• **Written instruction**: In the code of the Python regex forum post below, name each distinct variable that receives a value through an assignment.

• **Text segment**:
2

Being naive in Python, While learning re module in Python, I found something strange (I am not able to get it) :

import re

pattern = re.compile(r'[0-9]{3}-[0-9]{3}-[0-9]{4}')
list_phoneNumbers = pattern.findall('phone number : 123-456-7894, my home number : 789-456-1235')
print(list_phoneNumbers)

pattern = re.compile(r'bat(wo)?man')
batman_match = pattern.search('batman is there')
batwoman_match = pattern.search('batwoman is there')
bat_list_all = pattern.findall('batman is there but not batwoman')

print(batman_match.group())
print(batwoman_match.group())
print(bat_list_all)

Output :

['123-456-7894', '789-456-1235']
batman
batwoman
['', 'wo']

How come print(bat_list_all), did not give list ['batman', 'batwoman']? What I am missing to understand?

• **Provided data**:

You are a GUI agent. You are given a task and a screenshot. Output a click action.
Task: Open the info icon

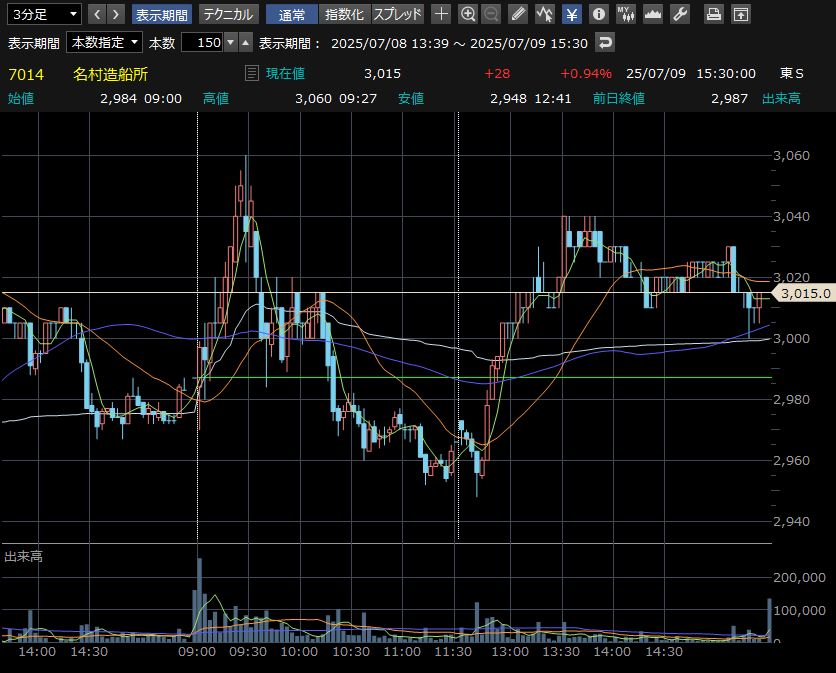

• **Response**:
pattern
list_phoneNumbers
batman_match
batwoman_match
bat_list_all